RECORDS TO USE:
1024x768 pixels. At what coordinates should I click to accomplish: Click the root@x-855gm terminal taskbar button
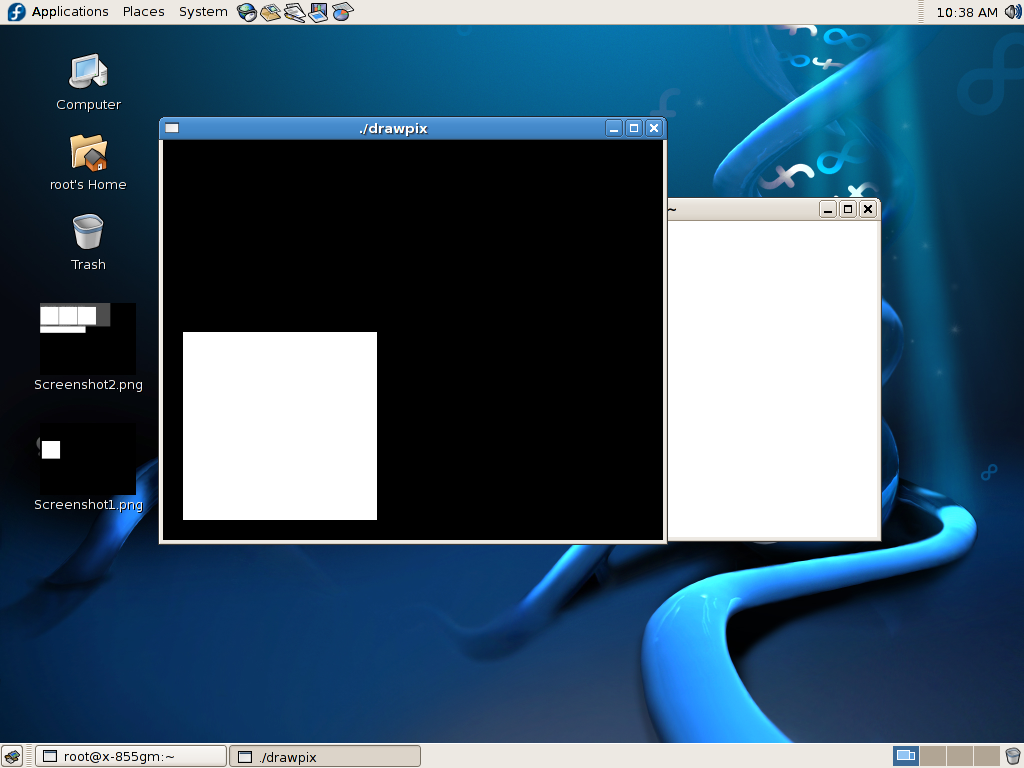(131, 756)
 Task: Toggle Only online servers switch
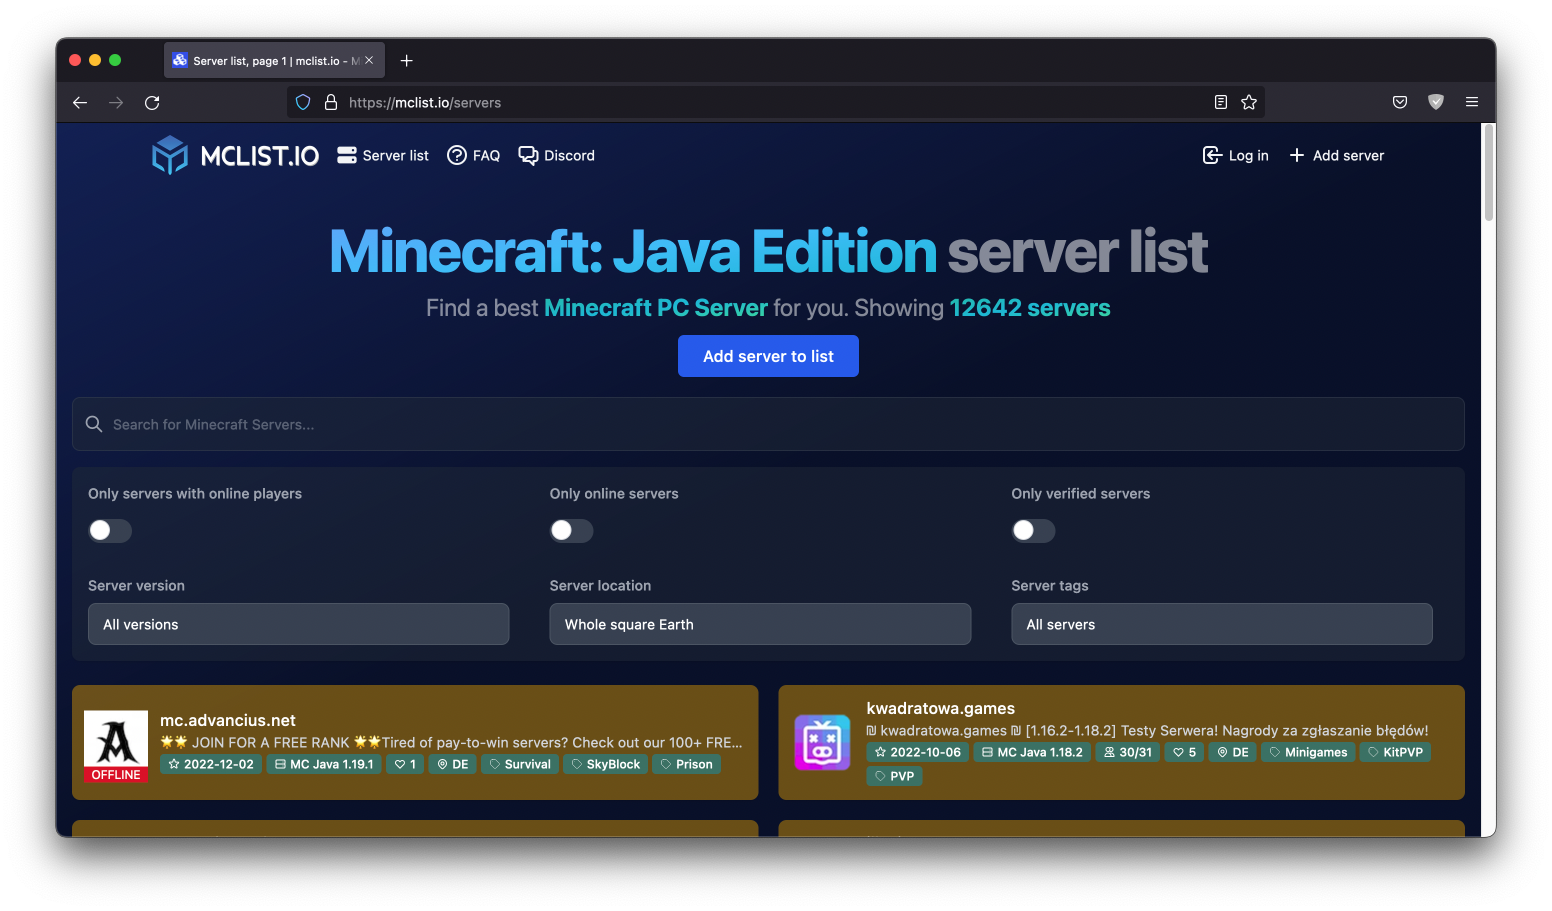[571, 530]
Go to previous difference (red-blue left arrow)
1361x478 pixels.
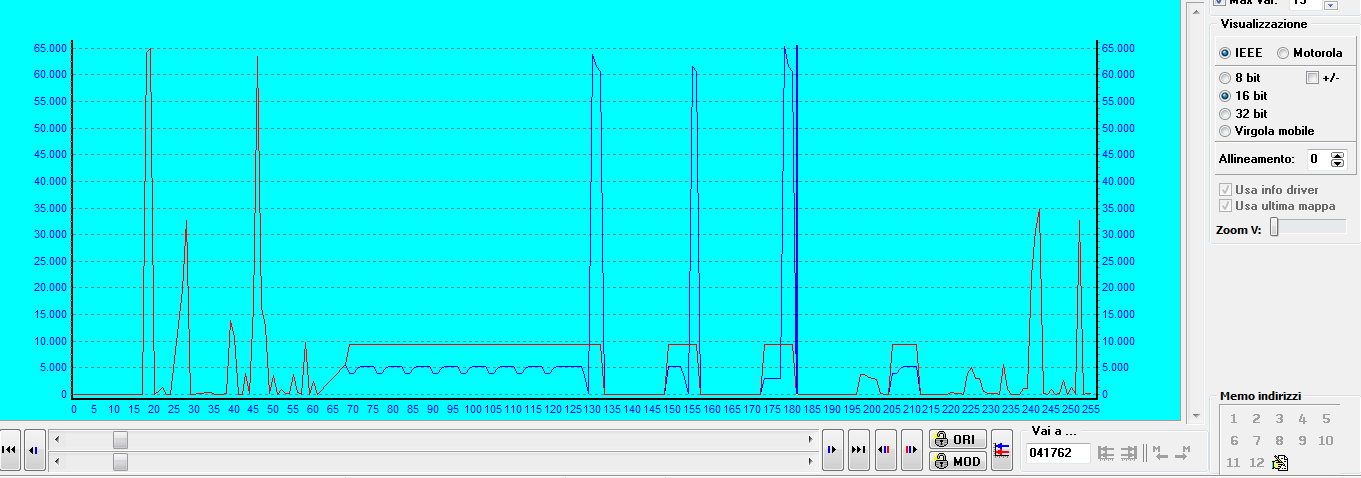coord(885,450)
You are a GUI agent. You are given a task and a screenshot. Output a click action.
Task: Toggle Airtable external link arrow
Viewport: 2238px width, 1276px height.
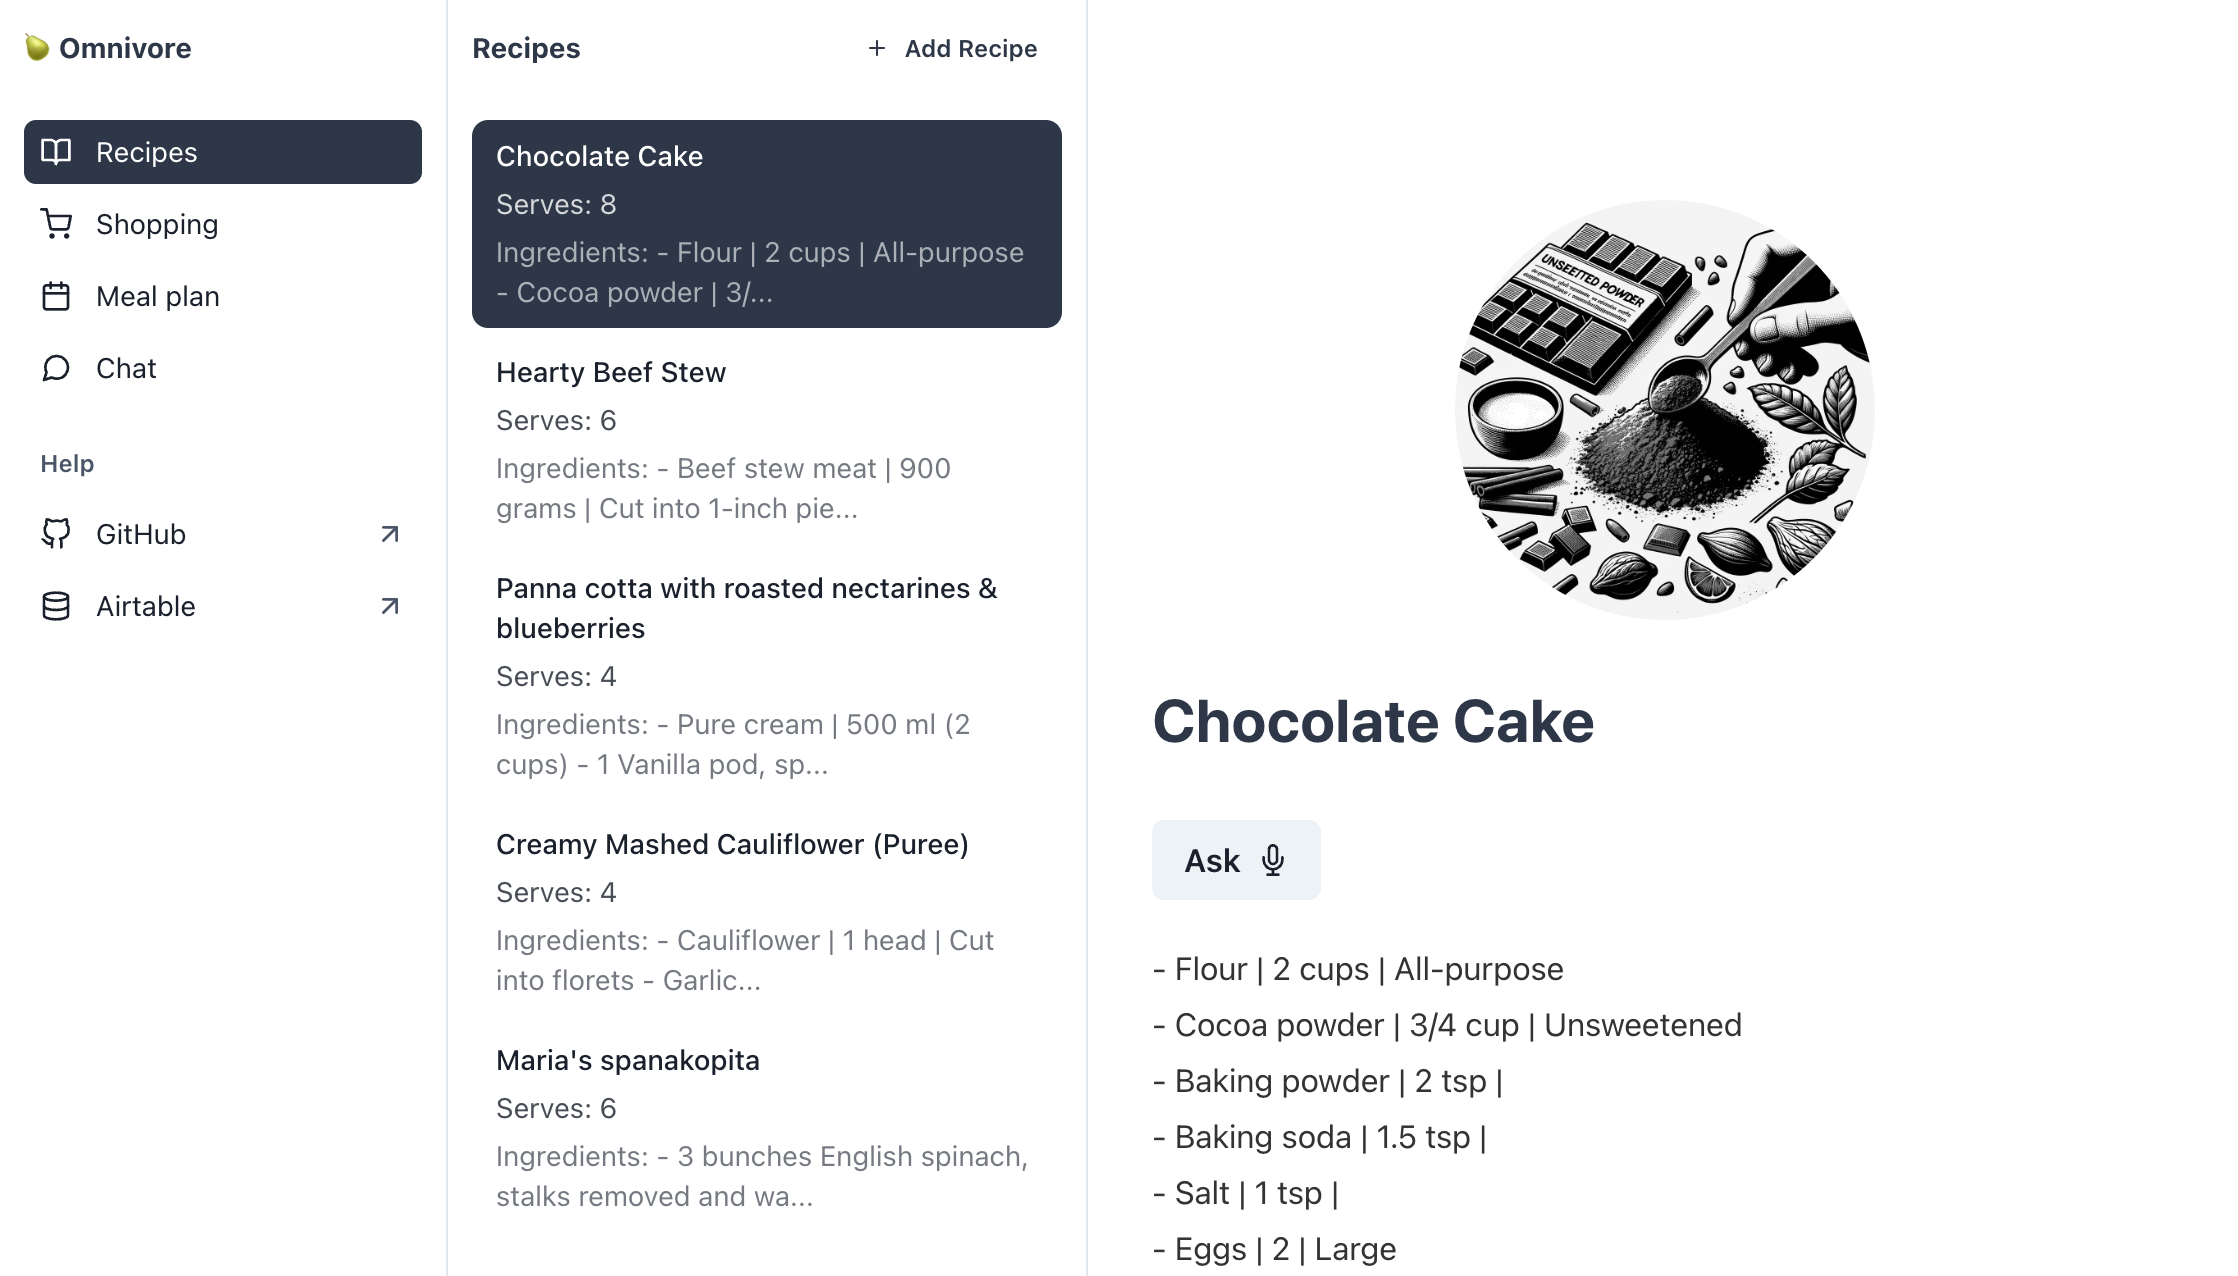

ABOUT THIS TASK:
With the pictures removed, write out exactly the lines from the line containing "Go to previous" through the last line of the material above, both included.

SOLUTION FOR THIS PROBLEM:
Go to previous difference (red-blue left arrow)
1361x478 pixels.
coord(885,450)
You are a GUI agent. You are given a task and a screenshot. Output a click action.
Task: Toggle Airtable external link arrow
Viewport: 2238px width, 1276px height.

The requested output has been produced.